Data shown:
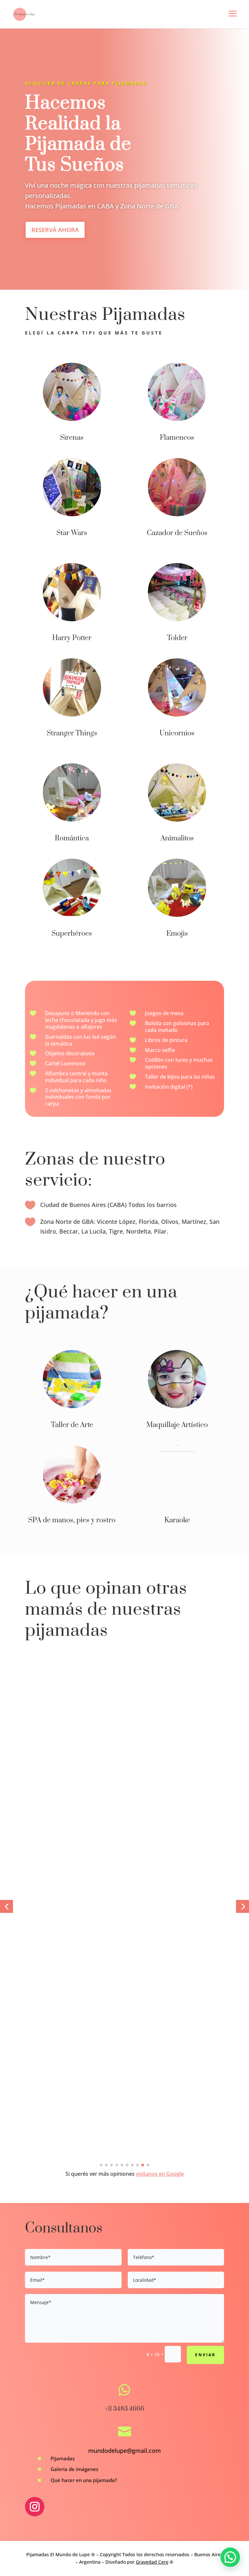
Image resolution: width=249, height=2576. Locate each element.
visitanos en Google (160, 2173)
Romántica (72, 838)
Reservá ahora (55, 230)
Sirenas (72, 437)
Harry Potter (71, 638)
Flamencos (177, 437)
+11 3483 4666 (124, 2409)
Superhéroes (72, 933)
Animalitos (177, 838)
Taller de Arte (72, 1425)
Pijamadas (63, 2458)
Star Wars (71, 533)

What you should do:
With the pictures left aside, write out all of the records above exactly.

Written response:
Image resolution: width=249, height=2576. Locate each element.
visitanos en Google (160, 2173)
Romántica (72, 838)
Reservá ahora (55, 230)
Sirenas (72, 437)
Harry Potter (71, 638)
Flamencos (177, 437)
+11 3483 4666 (124, 2409)
Superhéroes (72, 933)
Animalitos (177, 838)
Taller de Arte (72, 1425)
Pijamadas (63, 2458)
Star Wars (71, 533)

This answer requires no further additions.